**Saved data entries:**
+ + +
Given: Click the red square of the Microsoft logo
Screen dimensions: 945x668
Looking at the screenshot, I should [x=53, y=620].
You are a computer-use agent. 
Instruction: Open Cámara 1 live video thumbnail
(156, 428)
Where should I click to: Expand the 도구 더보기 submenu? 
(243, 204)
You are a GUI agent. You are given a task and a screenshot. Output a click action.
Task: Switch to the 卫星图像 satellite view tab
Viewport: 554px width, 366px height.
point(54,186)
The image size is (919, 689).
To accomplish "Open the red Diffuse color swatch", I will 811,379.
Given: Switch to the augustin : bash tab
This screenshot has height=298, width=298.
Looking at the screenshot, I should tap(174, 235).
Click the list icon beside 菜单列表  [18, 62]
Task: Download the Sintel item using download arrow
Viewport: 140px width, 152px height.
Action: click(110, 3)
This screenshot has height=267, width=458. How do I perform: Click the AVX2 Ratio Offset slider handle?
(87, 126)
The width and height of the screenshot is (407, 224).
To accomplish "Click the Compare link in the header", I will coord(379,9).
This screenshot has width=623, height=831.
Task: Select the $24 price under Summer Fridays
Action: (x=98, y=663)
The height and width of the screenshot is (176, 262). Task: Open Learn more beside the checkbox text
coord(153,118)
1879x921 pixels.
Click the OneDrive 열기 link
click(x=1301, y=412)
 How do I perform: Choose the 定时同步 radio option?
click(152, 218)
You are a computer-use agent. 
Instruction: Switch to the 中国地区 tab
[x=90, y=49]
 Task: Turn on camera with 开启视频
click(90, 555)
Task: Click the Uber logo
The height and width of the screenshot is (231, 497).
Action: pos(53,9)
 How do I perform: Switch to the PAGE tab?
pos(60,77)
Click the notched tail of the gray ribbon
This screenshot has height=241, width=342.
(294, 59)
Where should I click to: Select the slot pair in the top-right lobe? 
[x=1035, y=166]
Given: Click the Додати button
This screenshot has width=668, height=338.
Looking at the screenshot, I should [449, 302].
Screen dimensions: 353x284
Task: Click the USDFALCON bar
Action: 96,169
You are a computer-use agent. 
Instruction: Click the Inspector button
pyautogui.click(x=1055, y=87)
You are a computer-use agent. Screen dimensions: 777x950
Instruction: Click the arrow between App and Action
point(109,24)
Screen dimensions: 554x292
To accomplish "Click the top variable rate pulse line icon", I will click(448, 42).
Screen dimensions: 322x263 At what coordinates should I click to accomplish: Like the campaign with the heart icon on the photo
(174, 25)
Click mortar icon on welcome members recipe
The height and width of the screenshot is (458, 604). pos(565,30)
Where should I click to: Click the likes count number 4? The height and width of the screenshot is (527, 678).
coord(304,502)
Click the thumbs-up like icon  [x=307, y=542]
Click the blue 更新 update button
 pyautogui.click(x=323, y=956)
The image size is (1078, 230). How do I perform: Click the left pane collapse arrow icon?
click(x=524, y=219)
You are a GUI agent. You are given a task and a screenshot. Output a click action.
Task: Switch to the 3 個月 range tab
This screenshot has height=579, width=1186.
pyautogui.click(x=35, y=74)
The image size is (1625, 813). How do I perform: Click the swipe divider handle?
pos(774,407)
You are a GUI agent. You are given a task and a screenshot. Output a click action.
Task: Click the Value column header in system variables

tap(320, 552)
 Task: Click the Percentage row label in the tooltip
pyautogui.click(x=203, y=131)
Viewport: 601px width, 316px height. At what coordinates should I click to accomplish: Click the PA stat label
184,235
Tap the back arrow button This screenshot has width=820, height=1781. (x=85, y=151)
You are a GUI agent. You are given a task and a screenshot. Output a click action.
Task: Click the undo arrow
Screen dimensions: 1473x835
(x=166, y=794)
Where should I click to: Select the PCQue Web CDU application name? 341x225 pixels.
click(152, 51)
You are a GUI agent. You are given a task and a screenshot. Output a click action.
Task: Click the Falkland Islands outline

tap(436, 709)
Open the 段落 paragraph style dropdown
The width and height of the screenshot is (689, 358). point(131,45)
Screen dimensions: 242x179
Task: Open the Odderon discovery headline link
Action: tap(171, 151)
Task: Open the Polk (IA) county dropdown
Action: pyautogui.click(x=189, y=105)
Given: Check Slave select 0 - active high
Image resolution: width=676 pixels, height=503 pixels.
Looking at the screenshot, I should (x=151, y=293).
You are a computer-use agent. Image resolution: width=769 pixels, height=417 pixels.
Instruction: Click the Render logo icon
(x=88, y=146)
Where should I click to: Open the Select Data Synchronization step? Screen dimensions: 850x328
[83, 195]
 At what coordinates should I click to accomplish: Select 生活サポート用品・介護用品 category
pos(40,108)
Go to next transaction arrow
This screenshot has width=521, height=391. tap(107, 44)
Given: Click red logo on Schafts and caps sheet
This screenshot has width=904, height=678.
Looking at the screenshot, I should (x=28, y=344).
+ + +
**Instructions to follow:** The response should consist of all the entries, set down exactly.

**Result of the exercise:**
Given: Click the red square of the Microsoft logo
Screen dimensions: 945x668
Looking at the screenshot, I should [x=53, y=620].
You are a computer-use agent. 
Instruction: Open Cámara 1 live video thumbnail
(156, 428)
Where should I click to: Expand the 도구 더보기 submenu? 
(243, 204)
You are a GUI agent. You are given a task and a screenshot. Output a click action.
Task: Switch to the 卫星图像 satellite view tab
Viewport: 554px width, 366px height.
point(54,186)
The image size is (919, 689).
To accomplish "Open the red Diffuse color swatch", I will 811,379.
Given: Switch to the augustin : bash tab
This screenshot has height=298, width=298.
Looking at the screenshot, I should tap(174, 235).
Click the list icon beside 菜单列表  [18, 62]
Task: Download the Sintel item using download arrow
Viewport: 140px width, 152px height.
Action: click(110, 3)
This screenshot has height=267, width=458. How do I perform: Click the AVX2 Ratio Offset slider handle?
(87, 126)
The width and height of the screenshot is (407, 224).
To accomplish "Click the Compare link in the header", I will coord(379,9).
This screenshot has width=623, height=831.
Task: Select the $24 price under Summer Fridays
Action: (x=98, y=663)
The height and width of the screenshot is (176, 262). Task: Open Learn more beside the checkbox text
coord(153,118)
1879x921 pixels.
Click the OneDrive 열기 link
click(x=1301, y=412)
 How do I perform: Choose the 定时同步 radio option?
click(152, 218)
You are a computer-use agent. 
Instruction: Switch to the 中国地区 tab
[x=90, y=49]
 Task: Turn on camera with 开启视频
click(90, 555)
Task: Click the Uber logo
The height and width of the screenshot is (231, 497).
Action: pos(53,9)
 How do I perform: Switch to the PAGE tab?
pos(60,77)
Click the notched tail of the gray ribbon
This screenshot has height=241, width=342.
(294, 59)
Where should I click to: Select the slot pair in the top-right lobe? 
[x=1035, y=166]
Given: Click the Додати button
This screenshot has width=668, height=338.
Looking at the screenshot, I should [449, 302].
Screen dimensions: 353x284
Task: Click the USDFALCON bar
Action: 96,169
You are a computer-use agent. 
Instruction: Click the Inspector button
pyautogui.click(x=1055, y=87)
You are a computer-use agent. Screen dimensions: 777x950
Instruction: Click the arrow between App and Action
point(109,24)
Screen dimensions: 554x292
To accomplish "Click the top variable rate pulse line icon", I will click(448, 42).
Screen dimensions: 322x263 At what coordinates should I click to accomplish: Like the campaign with the heart icon on the photo
(174, 25)
Click mortar icon on welcome members recipe
The height and width of the screenshot is (458, 604). pos(565,30)
Where should I click to: Click the likes count number 4? The height and width of the screenshot is (527, 678).
coord(304,502)
Click the thumbs-up like icon  [x=307, y=542]
Click the blue 更新 update button
 pyautogui.click(x=323, y=956)
The image size is (1078, 230). How do I perform: Click the left pane collapse arrow icon?
click(x=524, y=219)
You are a GUI agent. You are given a task and a screenshot. Output a click action.
Task: Switch to the 3 個月 range tab
This screenshot has height=579, width=1186.
pyautogui.click(x=35, y=74)
The image size is (1625, 813). How do I perform: Click the swipe divider handle?
pos(774,407)
You are a GUI agent. You are given a task and a screenshot. Output a click action.
Task: Click the Value column header in system variables

tap(320, 552)
 Task: Click the Percentage row label in the tooltip
pyautogui.click(x=203, y=131)
Viewport: 601px width, 316px height. At what coordinates should I click to accomplish: Click the PA stat label
184,235
Tap the back arrow button This screenshot has width=820, height=1781. (x=85, y=151)
You are a GUI agent. You are given a task and a screenshot. Output a click action.
Task: Click the undo arrow
Screen dimensions: 1473x835
(x=166, y=794)
Where should I click to: Select the PCQue Web CDU application name? 341x225 pixels.
click(152, 51)
You are a GUI agent. You are given a task and a screenshot. Output a click action.
Task: Click the Falkland Islands outline

tap(436, 709)
Open the 段落 paragraph style dropdown
The width and height of the screenshot is (689, 358). point(131,45)
Screen dimensions: 242x179
Task: Open the Odderon discovery headline link
Action: tap(171, 151)
Task: Open the Polk (IA) county dropdown
Action: pyautogui.click(x=189, y=105)
Given: Check Slave select 0 - active high
Image resolution: width=676 pixels, height=503 pixels.
Looking at the screenshot, I should (x=151, y=293).
You are a computer-use agent. Image resolution: width=769 pixels, height=417 pixels.
Instruction: Click the Render logo icon
(x=88, y=146)
Where should I click to: Open the Select Data Synchronization step? Screen dimensions: 850x328
[83, 195]
 At what coordinates should I click to accomplish: Select 生活サポート用品・介護用品 category
pos(40,108)
Go to next transaction arrow
This screenshot has width=521, height=391. tap(107, 44)
Given: Click red logo on Schafts and caps sheet
This screenshot has width=904, height=678.
Looking at the screenshot, I should (x=28, y=344).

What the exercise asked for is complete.